When I was a kid, I visited one of the wealthiest temples in India with my parents yearly to worship in the presence of the idol of the deity. My grandmother never visited any places of worship. She used to live in the village and was loving and kind to everyone, but she had a lot of sarcasm for the priests. She was a widow, and it was taboo for widows to participate in worship in those days. But I was always curious to know the answer when I used to visit her. But I never dared ask her. My siblings and I grew up in a multicultural city, so we discarded many cultural beliefs over time. We used to insist that she at least participate in the religious functions and festivities at home. She would always smile and let it go. When I was fifteen of age, one day, I asked her to answer as to why she felt so strongly against it.

Her answer was stunningly simple and intellectual. She took the example of the deity of the wealthiest temple in India. Instead of answering me, she asked, “Why do you think so many people flock to that temple and not to others, and why the temple in this village is in shambles when the deity is the same in all the places?”

I thought momentarily and said, “Maybe that deity is more powerful than the others.”

She laughed benignly and said, “No.” She continued, “Because the devotees focus more on that idol out of their own belief. It is their energy. With time, more people flock to it, and paradoxically, they believe it is more powerful. The consequence is crowds surge, as do more donations to that temple. Who is responsible for the idols of the same deity in other temples to sink? History witnessed thousands of idols being disfigured, and many languish in Britain and museums worldwide. So, who gave the power to that idol and made the temple the wealthiest while the others languish?”

I said, “It’s the people..”

She asked, “There you go… now you see the connection. People have the power that comes from deep within, not the image, priests, or rituals. It is their devotion, their belief that creates their energy to be there.”

I loudly objected, “That consecrated deity has the power.”

She smiled and caressed my head lovingly and responded, “Consecrated? Do you believe the people who made the idol and the priests who installed it with some mumbo jumbo invocations and rituals gave it power? Without waiting for my answer, she replied, Your belief, my child, makes it a deity for you; for me, it is an idol even if it is beautifully decorated with rare gems, gold, and silks. With places of worship, the priests and the politicians benefit from power over the people.

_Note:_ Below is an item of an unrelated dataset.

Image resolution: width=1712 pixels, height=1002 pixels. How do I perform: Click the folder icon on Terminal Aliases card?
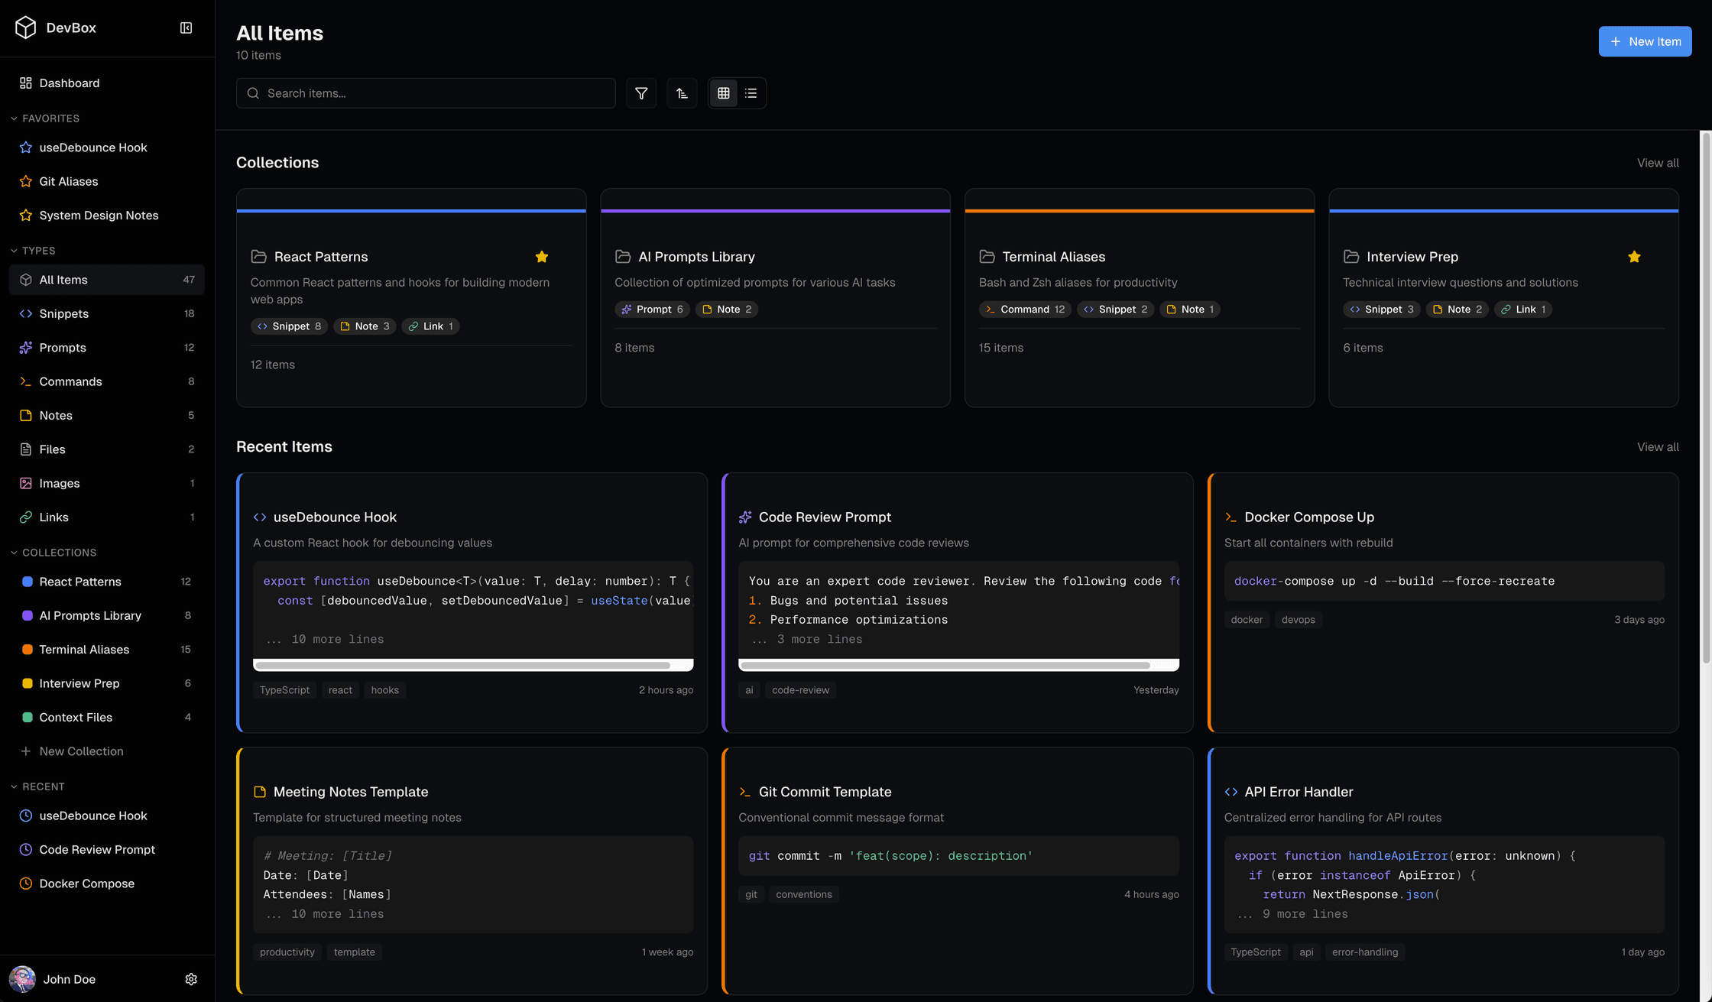click(x=987, y=257)
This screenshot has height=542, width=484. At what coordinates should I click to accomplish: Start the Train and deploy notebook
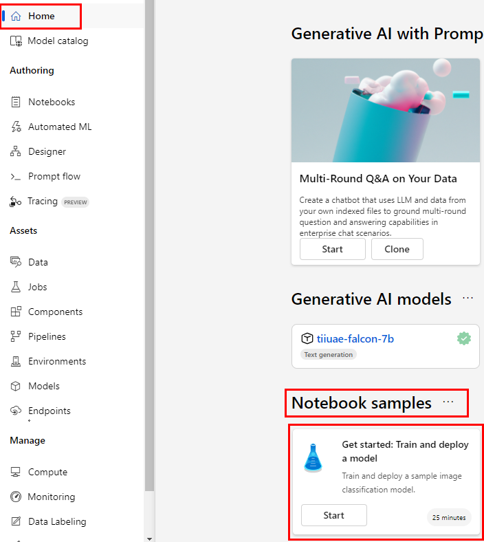point(333,515)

I got rattled and asked, “Are you an atheist?”

My granny burst into unrestrained laughter and brought a volley of questions, “How does it matter? Do you know anything more? Do you understand what the priests are chanting in an ancient dead language nobody understands?”

I blurted out, “There are stories of the glory of the deity in ancient sacred scriptures. And the chants have sacred powers. They are true.”

She said, “Your answer is in what you said just now. What do you mean they are true? The scriptures are ancient, and the chants are in ancient language, so do they qualify as sacred? It is sacred because you believe, and the religious people do not want you to question the same. They want you to follow mindlessly. Ancient does not necessarily mean they are eternal or have stood the test of time. Humans make idols, and even if they say the idol is self-manifested, it can never guide you to the reality of existence. A person who externalizes would be on the wrong path and cannot be awakened because it is blind faith. Even if it’s a thousand-foot idol, it cannot represent even an iota of the true nature of existence.”

She continued, “Human language, communication methods, and organized religions seem just a few thousand years old, so these stories cannot be timeless. If you understand the chants, you will know they were written by the ancestors of the land who were in awe or fear of nature.”

I felt my grandmother was warming up and enjoying all the attention she got from me. She was in her full flow, “People don’t live in isolation. They always live in groups.” She exclaimed, “I believe the people who realized the vulnerability of fellow tribe members made the first symbols of worship, and they tasted power for the first time. They wielded enormous influence on the people’s minds in the group.” She continued, “The tribal heads saw an opportunity to have a bigger hold on the group, so they started patronizing the worship. Priesthood, politics, and lies became institutions.”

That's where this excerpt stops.